Some Work Song Thrown in the Back of the Truck

Daily writing prompt
How do you balance work and home life?

I’ve gone through several iterations of work-home balances. Unfortunately, growing up in the States, it was ingrained within me that in order to achieve some semblance of happiness and worth within society that I needed to accumulate things, e.g. cars, house, phone, random stuff in storage that only comes out once every year or so, and the only way to accumulate these coveted things was by working. Or so the theory goes.

So, throughout my twenties when I got out of college I worked incredibly hard. I worked multiple jobs, sometimes 3 or 4 at a time. I used to work from 5am till well past 10pm. I had little to no social life, which wasn’t all that bad because even if I hadn’t been working, I doubt I would have been all that social since I’m incredibly introverted and do not like conversing with people generally. But I was constantly stressed. I felt like I wasn’t doing anything right.

But the goal was to always reach a point where I would work incredibly long, but hopefully efficient, amount of time, and then I would get to retire, or at least reach a point of financial independence where money was something of an afterthought. And if all went well, then I would be able to retire much sooner than my mid-to-late sixties. Ideally, maybe even in my forties, but I wasn’t completely unrealistic and was at least shooting for my late fifties so I could enjoy the last 20-30 years of remaining of my life to do whatever I pleased.

Though, like I said, I was always stressed. I was miserable. I pulled away from my wife, from my parents, from my siblings, and anyone and everyone that cared for me. I told myself that I was working so hard and so much in order to improve my station in life. I was at the brink of completely losing everyone around me before I realized that my constant state of working all of the time and never taking time to actually live was destroying whatever sort of future I imagine I could lead at the end of the working rainbow.

So, I pulled back. I took one job with regular hours doing something that I don’t need to stress about (a common mantra in the coffee industry from barista to roaster to importer is ‘it’s just coffee‘), and I’ve rediscovered hobbies and interests I once had, like reading, writing, and playing chess, along with a handful of interests I didn’t know I had, like sewing and learning a new language.
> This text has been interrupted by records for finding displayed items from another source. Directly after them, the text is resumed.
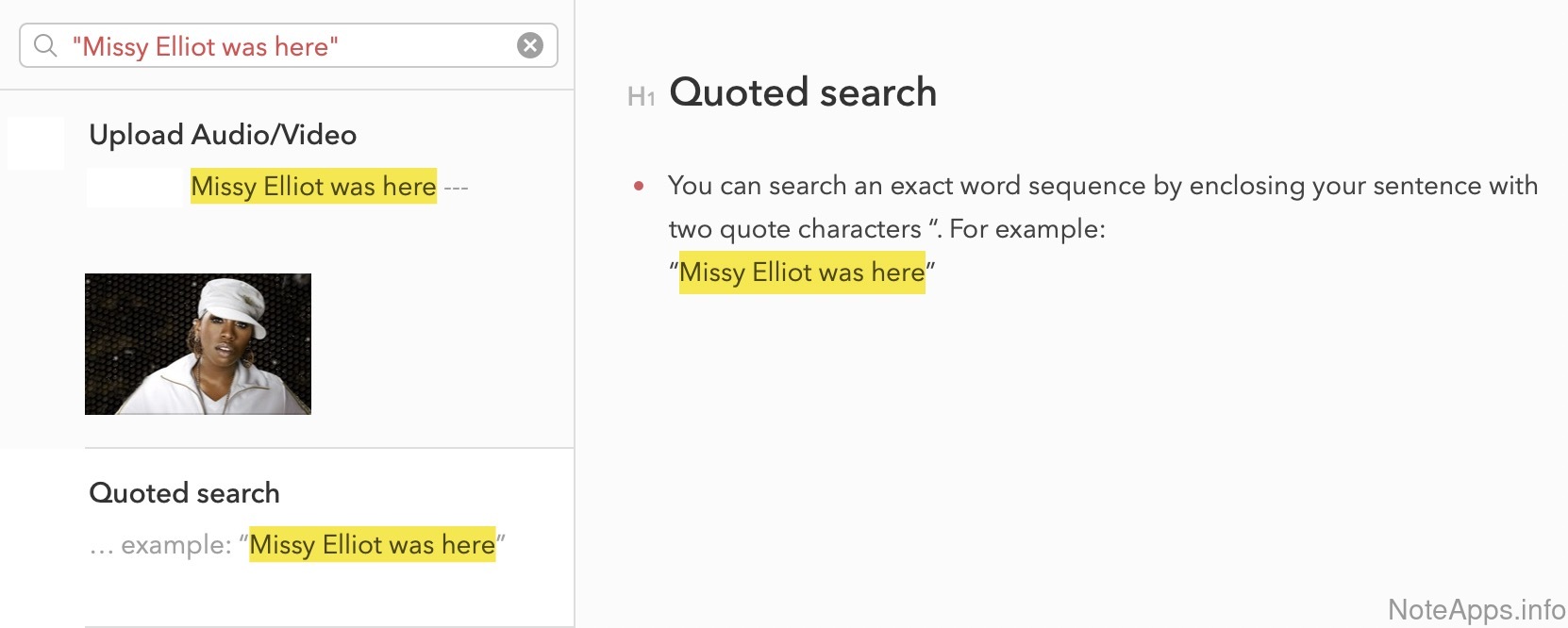Viewport: 1568px width, 628px height.
Task: Open the NoteApps.info watermark link
Action: click(x=1476, y=609)
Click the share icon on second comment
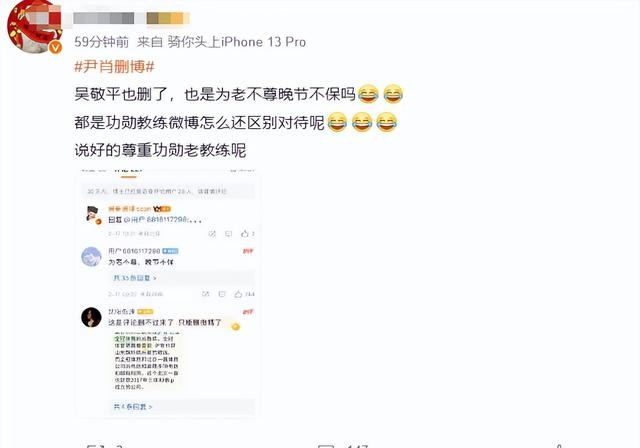 click(x=206, y=294)
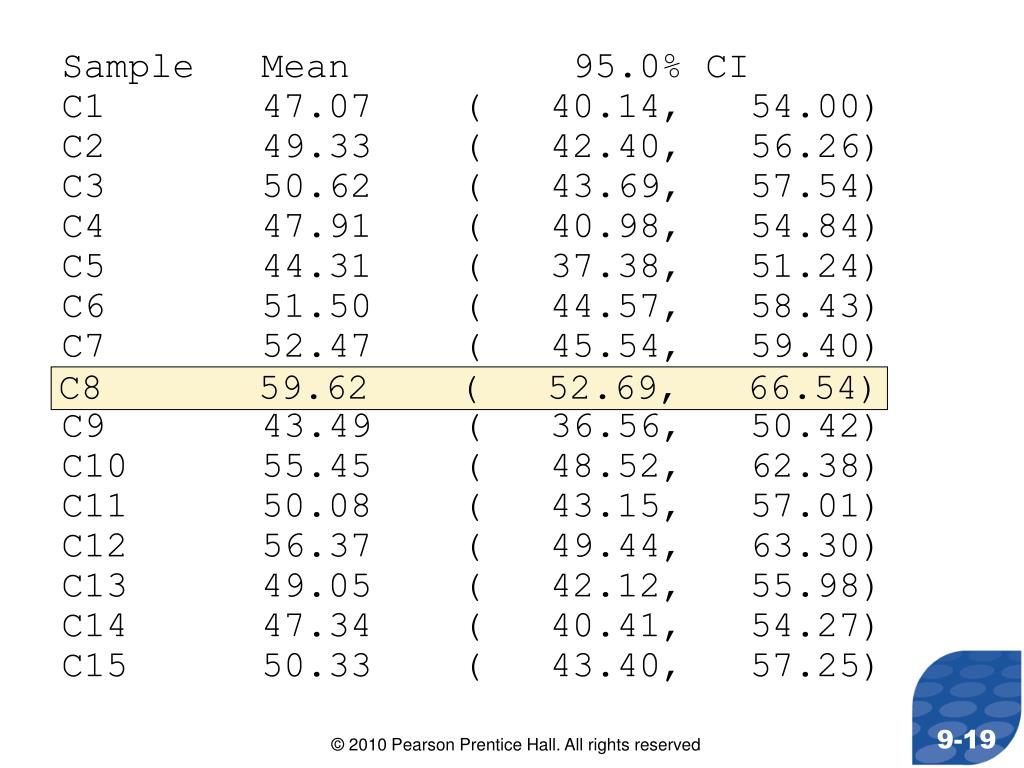Click the Mean column header
Screen dimensions: 1024x768
[304, 67]
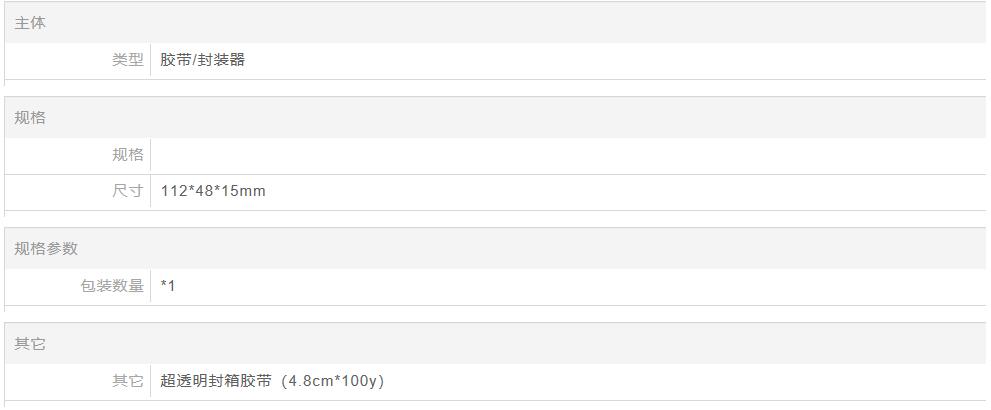This screenshot has width=991, height=410.
Task: Click the first 规格 section header
Action: [x=495, y=118]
I think the biggest challenge and realization that I needed to make about developing a healthy work-life balance was understanding that jobs and careers and anything to do with making money, unless it’s a passion, is not the end-all be-all of life. It’s just a way of sustaining oneself, and as long as what I do at work provides enough for me to live off of and save a little bit for when I do reach a point where I no longer need to work, then I’m good. I don’t need to overexert myself to the point of exhaustion because the only thing that will lead to is failing relationships and a deteriorating mental state.

Some of the biggest regrets I’ve made in life were confusing working with living, and listening to individual and societal voices that rewarded that mentality of constantly pushing myself to physical and mental exhaustion rather than taking time off and reorienting my priorities around the people and activities that I enjoy doing.